## Consegna 1:
Ricopia dal brano tutto il testo che va da "Il 2021 è un" fino a "la Bestia (1991).", estremi inclusi.
## Consegna 2:
Secondo il brano, in quale anno e in quale film Walt Disney diede vita per la prima volta al personaggio di Mickey Mouse?

Il 2021 è un anno ricco di anniversari celebri. È l’anno dantesco per eccellenza, in quanto numerose sono le celebrazioni per il settecentenario della morte del poeta Dante Alighieri, in un calendario ricco di iniziative che si esplicano sotto una pluralità di aspetti diversi. È, in misura minore (per eventi e popolarità) anno napoleonico, in quanto ricorre il bicentenario della morte di Napoleone Bonaparte, il condottiero ottocentesco che ha saputo assommare attorno alla sua figura il destino politico di imperi e passioni umane, creando un’aura di mitizzazione che ancora oggi esercita fascino ed interesse. Ma il 2021 è anche anno ricco di celebrazioni in casa Disney.
Spengono infatti le candeline film di animazione come Dumbo (1941), Alice nel paese delle meraviglie (1951), La carica dei 101 (1961), La Bella e la Bestia (1991).
Classici di animazione e storie senza tempo, protagoniste di un immaginario collettivo di sogni e visioni, su cui fantasticano ancora i bambini di oggi e di ieri: storie uniche, nate dalla tenacia e dal potere visionario di papà Disney, a partire dal lontano 1928, quando Walt in Plane Crazy diede vita per la prima volta al personaggio di Mickey Mouse e, a seguito della delusione forse mai sopita per Oswald the Lucky Rabbit (1927), inaugurò con impegno e passione una stagione di capolavori immortali. Storie sempre verdi, forse un po’ vittime oggi di una società che ha anteposto l’immediatezza alla concentrazione, che preferisce l’eccezionalità veloce all’attenzione, un’evasività istantanea che non rubi troppo tempo e non richieda troppe accortezze, da scorrere via con un dito sullo schermo di uno smartphone. Eppure i film Disney sono capolavori indimenticabili, attraverso cui siamo cresciuti e abbiamo imparato a sognare, tra fantasia e illusioni, tra castelli misteriosi e graziose principesse, tra un incantesimo e un giro di danza, tra un bacio del principe e un volo più in alto, un volo dell’immaginazione e della magia: come solo possono avere le ali i sogni giovani dei bambini, e quelli un po’più maturi degli adulti, che, tra una lacrima, un sorriso e una nuova ruga, non per questo smettono di sentirsi bambini. Lo aveva ben compreso Walt Disney, quando, artefice forse inconsapevole di una rivoluzione straordinaria, affermava: «You’re dead if you aim only for kids. Adults are only kids grown up, anyway!», o quando, inizialmente attraverso lo schermo di un cinema, per poi arrivare alle pellicole a colori di TV e VHS, fino al digitale di ultima generazione, concretizzava in un regno immortale la sua affermazione: «If you can dream it you can do it». Se puoi sognarlo, puoi farlo.
E così, il 2021 è dunque un anno ricco di sogni a colori, e di anniversari.

## Righe di dati:
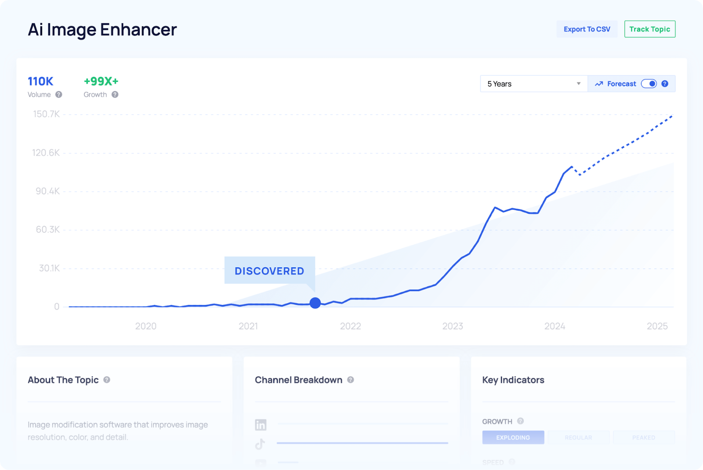Open the help icon next to Volume
The width and height of the screenshot is (703, 470).
click(59, 95)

## Risposta corretta 1:
Il 2021 è un anno ricco di anniversari celebri. È l’anno dantesco per eccellenza, in quanto numerose sono le celebrazioni per il settecentenario della morte del poeta Dante Alighieri, in un calendario ricco di iniziative che si esplicano sotto una pluralità di aspetti diversi. È, in misura minore (per eventi e popolarità) anno napoleonico, in quanto ricorre il bicentenario della morte di Napoleone Bonaparte, il condottiero ottocentesco che ha saputo assommare attorno alla sua figura il destino politico di imperi e passioni umane, creando un’aura di mitizzazione che ancora oggi esercita fascino ed interesse. Ma il 2021 è anche anno ricco di celebrazioni in casa Disney.
Spengono infatti le candeline film di animazione come Dumbo (1941), Alice nel paese delle meraviglie (1951), La carica dei 101 (1961), La Bella e la Bestia (1991).

## Risposta corretta 2:
Nel 1928, in Plane Crazy.